2.5.1 Password Guessing Attacks

There are at two primary categories of password guessing attacks:

  1. Dictionary attacks
  2. Brute force attacks

A dictionary attack is one that tries a set of well-known words that can be used as passwords. Many people use passwords that could be guessed if one knows even a little about that person. This is one reason why network administrators caution users to create passwords that include numbers and a mix of upper and lower case, and no words that could be found in a dictionary. The dictionary attack rolls though a list of the most popular passwords (gathered and traded by hackers), adding some choices related to the user’s families and pets. It can also sometimes try these backwards and forwards. A brute force attack, on the other hand, is like a patient burglar cracking a combination lock. Starting at some combination, it counts patiently up or down until it exhausts all possibilities. By working sequentially through all characters, including upper and lower case letters, numbers, symbols, and spaces, eventually the brute force attack will discover the password.

One way to thwart a brute force attack is to limit the number of possible guesses by any one user within a given period of time. A network administrator may limit the number of times a user can input the incorrect password when trying to access a resource. If, for example, the user enters a password incorrectly five times in a row in one minute when trying to access an ftp server, the account could be locked for ten minutes, or until the user contacts the administrator to resolve the issue. This type of security does not prevent the brute force attack, but it slows it down enough so that the attacker will want to move on to a more accessible resource or network.

Password behaviors

Users will want passwords that are easy to remember, such as their pet’s name, birthdate, or common words from the dictionary.
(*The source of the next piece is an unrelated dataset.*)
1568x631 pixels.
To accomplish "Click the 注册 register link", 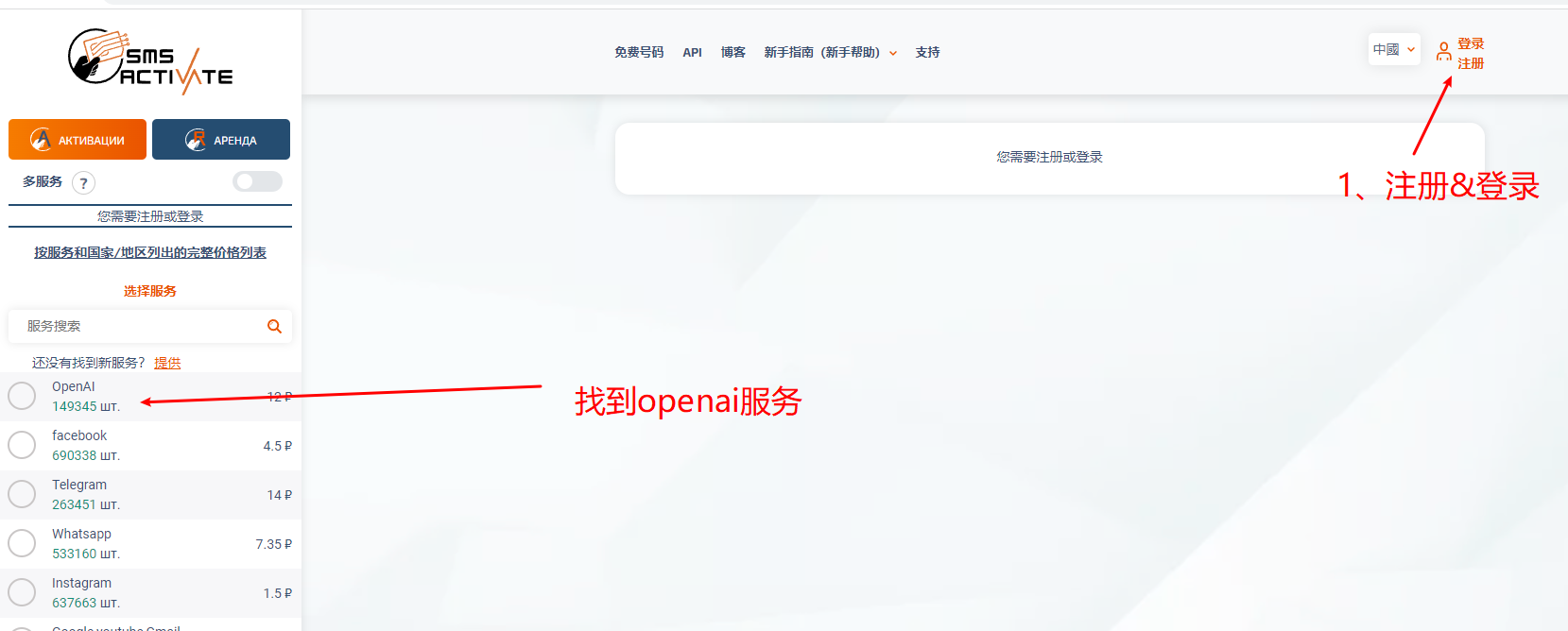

Explain to them that using common words makes a system only slightly more secure than having no security at all. On the other hand, if an administrator allows only machine-generated passwords that are long and hard to remember, the users may write their passwords down somewhere, thus creating another type of security problem. Users must learn how to create passwords that will be difficult to guess and difficult to crack, yet easy for that user to remember. They must also be informed of the risk of leaving passwords where they can be found and sharing passwords with others, including trusted friends, family, or colleagues.

Password Defense

The defense against a dictionary attack is to never use normal words in a password. Use nothing that would appear in a dictionary in any language. The old hacker trick of dropping in a number in place of a similarly shaped letter is no longer considered a defense. It didn’t take long for the password crackers to include alternate spellings. Attackers have also saved successful username and passwords to determine what kind of passwords the users pick. Hacker sites offer such passwords to interested attackers. As the vocabulary of hacked passwords increased, it began to include popular words from foreign languages. Today, it is a good idea to avoid using any word in any language as part of a password.